Saved data entries:
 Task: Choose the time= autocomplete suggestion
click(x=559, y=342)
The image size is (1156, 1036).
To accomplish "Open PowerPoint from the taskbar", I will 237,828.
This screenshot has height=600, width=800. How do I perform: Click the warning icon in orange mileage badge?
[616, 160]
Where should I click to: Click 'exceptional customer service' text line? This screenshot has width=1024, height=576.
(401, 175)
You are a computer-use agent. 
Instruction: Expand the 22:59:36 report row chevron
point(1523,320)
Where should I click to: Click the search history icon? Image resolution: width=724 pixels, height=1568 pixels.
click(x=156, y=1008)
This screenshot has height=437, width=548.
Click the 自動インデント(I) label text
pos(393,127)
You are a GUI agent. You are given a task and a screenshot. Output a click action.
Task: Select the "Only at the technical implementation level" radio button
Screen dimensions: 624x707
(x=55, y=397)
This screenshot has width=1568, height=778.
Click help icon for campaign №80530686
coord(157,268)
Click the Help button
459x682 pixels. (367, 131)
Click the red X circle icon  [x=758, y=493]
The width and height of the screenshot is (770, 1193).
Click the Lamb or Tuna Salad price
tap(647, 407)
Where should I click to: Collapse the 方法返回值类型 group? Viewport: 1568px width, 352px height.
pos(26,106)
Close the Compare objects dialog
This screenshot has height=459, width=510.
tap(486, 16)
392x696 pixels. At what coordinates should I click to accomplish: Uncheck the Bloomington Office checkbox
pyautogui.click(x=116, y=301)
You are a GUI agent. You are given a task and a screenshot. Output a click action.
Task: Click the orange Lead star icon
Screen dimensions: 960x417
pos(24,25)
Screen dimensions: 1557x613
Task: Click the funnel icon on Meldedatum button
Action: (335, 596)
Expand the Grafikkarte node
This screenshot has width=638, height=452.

▸ **WHAT YOU HAVE TO DO**
Reproduce verbatim the stretch of lines beginning with the one containing "Expand the Grafikkarte node" and ending at the close of the entries above.

▸ **YOUR RESPONSE**
Expand the Grafikkarte node
This screenshot has width=638, height=452.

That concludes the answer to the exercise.